TASK INSTRUCTIONS
Where a line of the entries holds the string "pixels", copy that line.

EXTRACTED INFORMATION
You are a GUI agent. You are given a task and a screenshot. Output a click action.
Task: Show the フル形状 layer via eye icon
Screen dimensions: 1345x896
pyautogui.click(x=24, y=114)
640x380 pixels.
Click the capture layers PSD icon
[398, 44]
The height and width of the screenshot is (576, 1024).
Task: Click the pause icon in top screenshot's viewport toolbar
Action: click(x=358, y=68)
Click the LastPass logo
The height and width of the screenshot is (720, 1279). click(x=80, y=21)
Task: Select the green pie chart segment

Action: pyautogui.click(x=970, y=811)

---

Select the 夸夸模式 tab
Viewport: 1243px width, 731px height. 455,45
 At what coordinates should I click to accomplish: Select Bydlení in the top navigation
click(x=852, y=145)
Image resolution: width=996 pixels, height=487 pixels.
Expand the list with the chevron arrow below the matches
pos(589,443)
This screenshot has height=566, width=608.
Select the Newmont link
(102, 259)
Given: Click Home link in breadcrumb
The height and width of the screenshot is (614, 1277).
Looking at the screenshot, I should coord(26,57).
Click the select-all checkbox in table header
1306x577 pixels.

==

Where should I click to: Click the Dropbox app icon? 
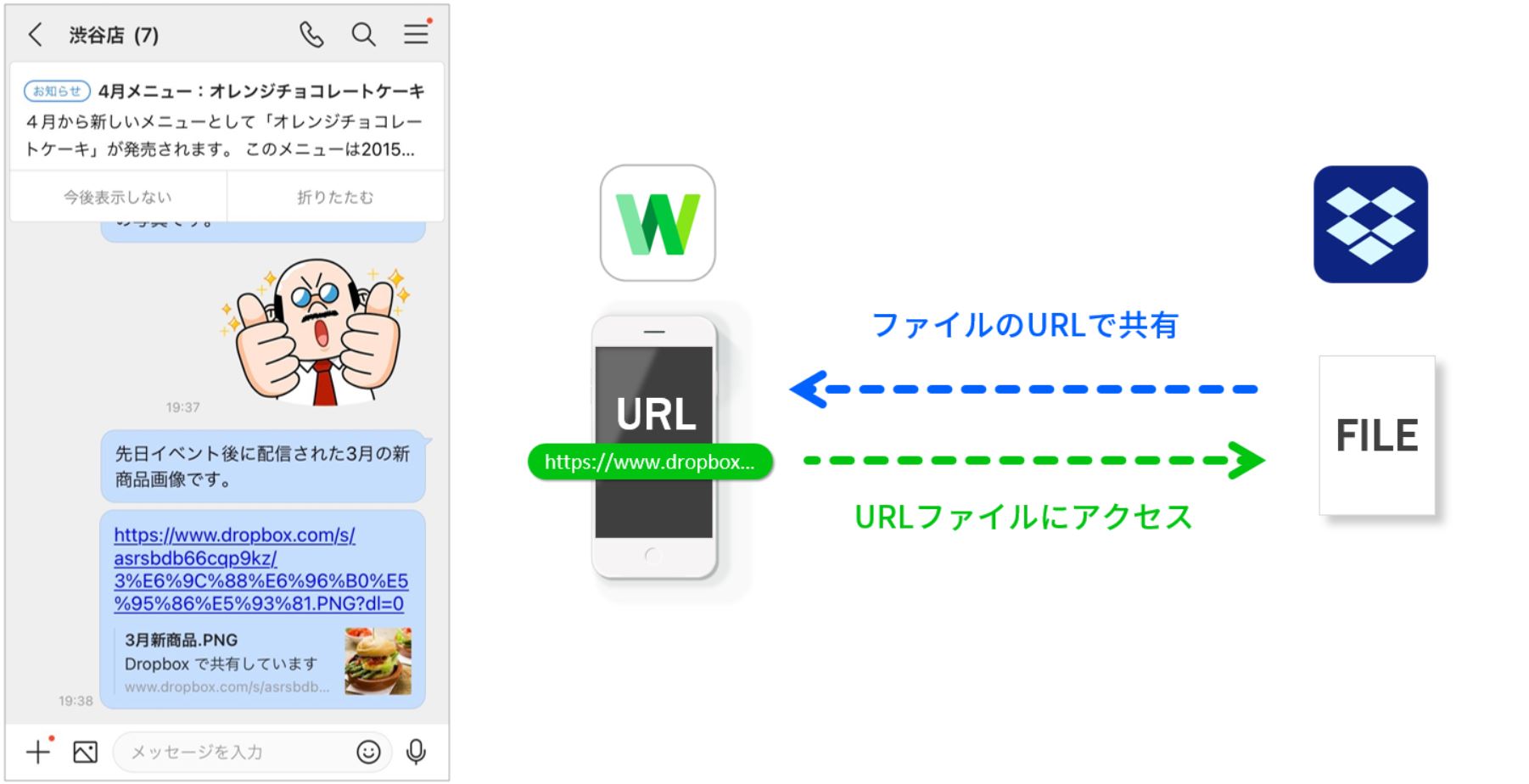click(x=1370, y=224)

TASK OUTPUT
640x380 pixels.
Image resolution: width=996 pixels, height=487 pixels.
1306x577 pixels.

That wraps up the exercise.